Of Mice and Men

If you are anything like me, then you usually have this elaborate plan for what you will get done in a week. Oh I will go grocery shopping Monday, work on my paper for next week Wednesday, maybe get a little laundry down Thursday, and maybe drop off some dry cleaning on Friday morning. Also, you will run a couple days, read a book, and call your best friend. 

I would like to term this the of mice and men syndrome. The John Steinbeck novel Of Mice and Men originates from a poem by Robert Burns. The line is “the best laid plains of mice and men, oft go awry.” 

I am a layer of elaborate plans, of ways I strive for self improvement. I like to set these goals, but I never seem to be able to follow through. I consistently search for ways to lay out these plans. Yet I always find some excuse or way to talk myself out of it. Either, oh you can sleep in a little long or that bus won’t make it in time.

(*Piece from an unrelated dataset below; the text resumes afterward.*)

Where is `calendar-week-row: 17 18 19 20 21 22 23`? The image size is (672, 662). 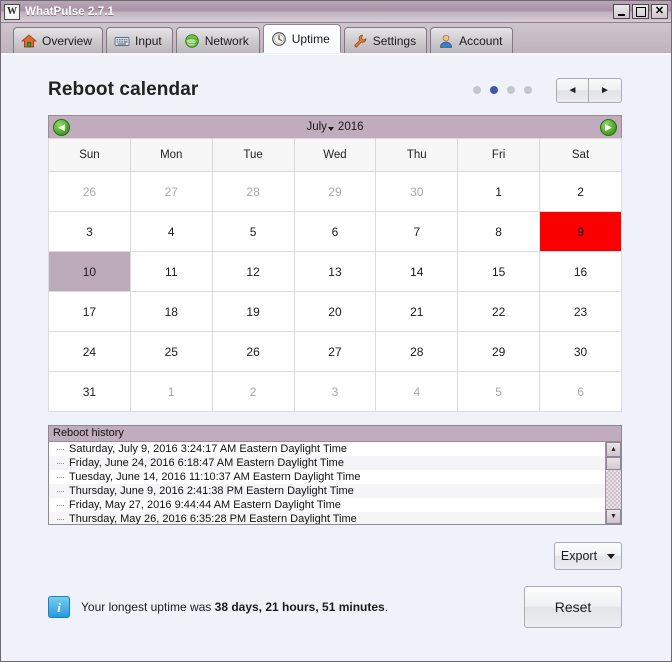 calendar-week-row: 17 18 19 20 21 22 23 is located at coordinates (335, 312).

I need to do better at pushing myself to achieve goals. It cannot just be acceptable to brush off things that might be inconvenient or not readily apparent how it can help me. One of the big things I have been trying to do, but cannot seem to really get myself going on, is spending less money. Bringing my lunch, getting coffee at home, stopping at one drink at happy hour. All great ideas to cut back a little, but I am really lacking the discipline to do so. 

I am searching for ways to hold myself more accountable for self improvement. I do not think I have locked in on the fool proof strategy quite yet, but I have gotten better. Take something like this blog, in the past it would have fallen off drastically within a week and not be written on within a month. I am now going on something like twenty posts. Not half bad for a guy who usually has his best laid plans go awry. 

I guess I need to focus on gradual change. That should be the goal I think. Maybe bring my lunch one or two days a week, run a couple mornings, buy groceries every week. Let us all focus on little changes and trying to do one thing better each day/week/month. Imagine the changes you can see in 3 months, 6 months, a year, 5 years, or 10 years. It is important to push to be better than we are.